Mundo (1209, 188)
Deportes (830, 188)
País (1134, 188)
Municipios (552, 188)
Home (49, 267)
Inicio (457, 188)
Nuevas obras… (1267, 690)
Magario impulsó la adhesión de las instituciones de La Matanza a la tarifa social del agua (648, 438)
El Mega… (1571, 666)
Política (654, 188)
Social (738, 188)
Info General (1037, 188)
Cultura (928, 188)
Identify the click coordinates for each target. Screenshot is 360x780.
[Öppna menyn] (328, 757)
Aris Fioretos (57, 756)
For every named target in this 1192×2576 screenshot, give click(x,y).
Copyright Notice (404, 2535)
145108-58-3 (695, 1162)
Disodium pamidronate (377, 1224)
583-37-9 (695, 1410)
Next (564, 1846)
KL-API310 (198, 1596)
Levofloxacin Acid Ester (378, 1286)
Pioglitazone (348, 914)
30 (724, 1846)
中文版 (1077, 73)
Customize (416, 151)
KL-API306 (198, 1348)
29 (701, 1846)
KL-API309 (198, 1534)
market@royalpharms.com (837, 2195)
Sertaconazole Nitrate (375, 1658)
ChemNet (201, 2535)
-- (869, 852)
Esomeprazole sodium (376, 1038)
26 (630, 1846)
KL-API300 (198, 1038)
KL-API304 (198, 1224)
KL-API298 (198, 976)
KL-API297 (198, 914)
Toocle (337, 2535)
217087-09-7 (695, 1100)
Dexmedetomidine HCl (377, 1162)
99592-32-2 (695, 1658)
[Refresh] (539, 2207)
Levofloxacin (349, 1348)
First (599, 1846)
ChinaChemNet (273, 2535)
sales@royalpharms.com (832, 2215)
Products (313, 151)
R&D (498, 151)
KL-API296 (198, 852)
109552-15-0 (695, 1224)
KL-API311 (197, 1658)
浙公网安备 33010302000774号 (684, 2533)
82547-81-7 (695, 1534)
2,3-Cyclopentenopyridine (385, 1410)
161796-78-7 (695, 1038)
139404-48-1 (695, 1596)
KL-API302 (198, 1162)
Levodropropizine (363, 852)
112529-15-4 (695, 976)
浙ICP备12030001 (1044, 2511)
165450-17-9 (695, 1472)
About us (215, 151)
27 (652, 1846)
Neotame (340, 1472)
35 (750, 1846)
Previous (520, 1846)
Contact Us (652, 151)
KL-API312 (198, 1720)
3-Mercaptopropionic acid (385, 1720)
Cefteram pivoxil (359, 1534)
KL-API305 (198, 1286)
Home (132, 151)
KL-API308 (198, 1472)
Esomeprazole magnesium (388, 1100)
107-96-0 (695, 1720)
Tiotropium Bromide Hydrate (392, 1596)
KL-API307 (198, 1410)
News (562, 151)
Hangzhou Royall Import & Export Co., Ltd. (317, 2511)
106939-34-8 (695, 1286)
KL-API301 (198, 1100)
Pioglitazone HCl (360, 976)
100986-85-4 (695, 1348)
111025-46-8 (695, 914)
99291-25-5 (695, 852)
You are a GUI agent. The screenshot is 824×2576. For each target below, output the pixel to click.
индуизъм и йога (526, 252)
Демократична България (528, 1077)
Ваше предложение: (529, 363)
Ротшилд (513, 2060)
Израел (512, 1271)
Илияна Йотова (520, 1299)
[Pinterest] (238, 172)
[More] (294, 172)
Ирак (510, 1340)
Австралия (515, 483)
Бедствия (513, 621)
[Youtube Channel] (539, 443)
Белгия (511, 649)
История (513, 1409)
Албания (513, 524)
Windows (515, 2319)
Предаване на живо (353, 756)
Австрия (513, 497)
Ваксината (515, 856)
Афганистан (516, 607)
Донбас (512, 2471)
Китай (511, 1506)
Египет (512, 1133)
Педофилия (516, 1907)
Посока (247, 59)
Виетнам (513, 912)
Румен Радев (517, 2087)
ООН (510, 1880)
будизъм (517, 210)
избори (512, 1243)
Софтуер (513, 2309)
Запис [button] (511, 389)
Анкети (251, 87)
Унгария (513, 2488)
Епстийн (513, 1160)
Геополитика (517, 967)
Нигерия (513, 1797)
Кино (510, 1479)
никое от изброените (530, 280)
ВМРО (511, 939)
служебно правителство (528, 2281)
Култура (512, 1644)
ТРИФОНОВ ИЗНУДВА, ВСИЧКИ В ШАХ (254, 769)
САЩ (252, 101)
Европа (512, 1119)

_GIVEN TASK_. Print every one of the records above again, line for line and unchanged.

_RESULT FOR THIS TASK_.
Mundo (1209, 188)
Deportes (830, 188)
País (1134, 188)
Municipios (552, 188)
Home (49, 267)
Inicio (457, 188)
Nuevas obras… (1267, 690)
Magario impulsó la adhesión de las instituciones de La Matanza a la tarifa social del agua (648, 438)
El Mega… (1571, 666)
Política (654, 188)
Social (738, 188)
Info General (1037, 188)
Cultura (928, 188)
Identify the click coordinates for each target. Screenshot is 360x780.
[Öppna menyn] (328, 757)
Aris Fioretos (57, 756)
For every named target in this 1192×2576 screenshot, give click(x,y).
Copyright Notice (404, 2535)
145108-58-3 (695, 1162)
Disodium pamidronate (377, 1224)
583-37-9 (695, 1410)
Next (564, 1846)
KL-API310 (198, 1596)
Levofloxacin Acid Ester (378, 1286)
Pioglitazone (348, 914)
30 (724, 1846)
中文版 (1077, 73)
Customize (416, 151)
KL-API306 (198, 1348)
29 (701, 1846)
KL-API309 (198, 1534)
market@royalpharms.com (837, 2195)
Sertaconazole Nitrate (375, 1658)
ChemNet (201, 2535)
-- (869, 852)
Esomeprazole sodium (376, 1038)
26 (630, 1846)
KL-API300 (198, 1038)
KL-API304 (198, 1224)
KL-API298 (198, 976)
KL-API297 (198, 914)
Toocle (337, 2535)
217087-09-7 (695, 1100)
Dexmedetomidine HCl (377, 1162)
99592-32-2 (695, 1658)
[Refresh] (539, 2207)
Levofloxacin (349, 1348)
First (599, 1846)
ChinaChemNet (273, 2535)
sales@royalpharms.com (832, 2215)
Products (313, 151)
R&D (498, 151)
KL-API296 (198, 852)
109552-15-0 (695, 1224)
KL-API311 (197, 1658)
浙公网安备 33010302000774号 (684, 2533)
82547-81-7 (695, 1534)
2,3-Cyclopentenopyridine (385, 1410)
161796-78-7 (695, 1038)
139404-48-1 (695, 1596)
KL-API302 (198, 1162)
Levodropropizine (363, 852)
112529-15-4 (695, 976)
浙ICP备12030001 (1044, 2511)
165450-17-9 (695, 1472)
About us (215, 151)
27 (652, 1846)
Neotame (340, 1472)
35 (750, 1846)
Previous (520, 1846)
Contact Us (652, 151)
KL-API312 (198, 1720)
3-Mercaptopropionic acid (385, 1720)
Cefteram pivoxil (359, 1534)
KL-API305 (198, 1286)
Home (132, 151)
KL-API308 (198, 1472)
Esomeprazole magnesium (388, 1100)
107-96-0 (695, 1720)
Tiotropium Bromide Hydrate (392, 1596)
KL-API307 (198, 1410)
News (562, 151)
Hangzhou Royall Import & Export Co., Ltd. (317, 2511)
106939-34-8 (695, 1286)
KL-API301 (198, 1100)
Pioglitazone HCl (360, 976)
100986-85-4 (695, 1348)
111025-46-8 (695, 914)
99291-25-5 (695, 852)
You are a GUI agent. The screenshot is 824×2576. For each target below, output the pixel to click.
индуизъм и йога (526, 252)
Демократична България (528, 1077)
Ваше предложение: (529, 363)
Ротшилд (513, 2060)
Израел (512, 1271)
Илияна Йотова (520, 1299)
[Pinterest] (238, 172)
[More] (294, 172)
Ирак (510, 1340)
Австралия (515, 483)
Бедствия (513, 621)
[Youtube Channel] (539, 443)
Белгия (511, 649)
История (513, 1409)
Албания (513, 524)
Windows (515, 2319)
Предаване на живо (353, 756)
Австрия (513, 497)
Ваксината (515, 856)
Афганистан (516, 607)
Донбас (512, 2471)
Китай (511, 1506)
Египет (512, 1133)
Педофилия (516, 1907)
Посока (247, 59)
Виетнам (513, 912)
Румен Радев (517, 2087)
ООН (510, 1880)
будизъм (517, 210)
избори (512, 1243)
Софтуер (513, 2309)
Запис [button] (511, 389)
Анкети (251, 87)
Унгария (513, 2488)
Епстийн (513, 1160)
Геополитика (517, 967)
Нигерия (513, 1797)
Кино (510, 1479)
никое от изброените (530, 280)
ВМРО (511, 939)
служебно правителство (528, 2281)
Култура (512, 1644)
ТРИФОНОВ ИЗНУДВА, ВСИЧКИ В ШАХ (254, 769)
САЩ (252, 101)
Европа (512, 1119)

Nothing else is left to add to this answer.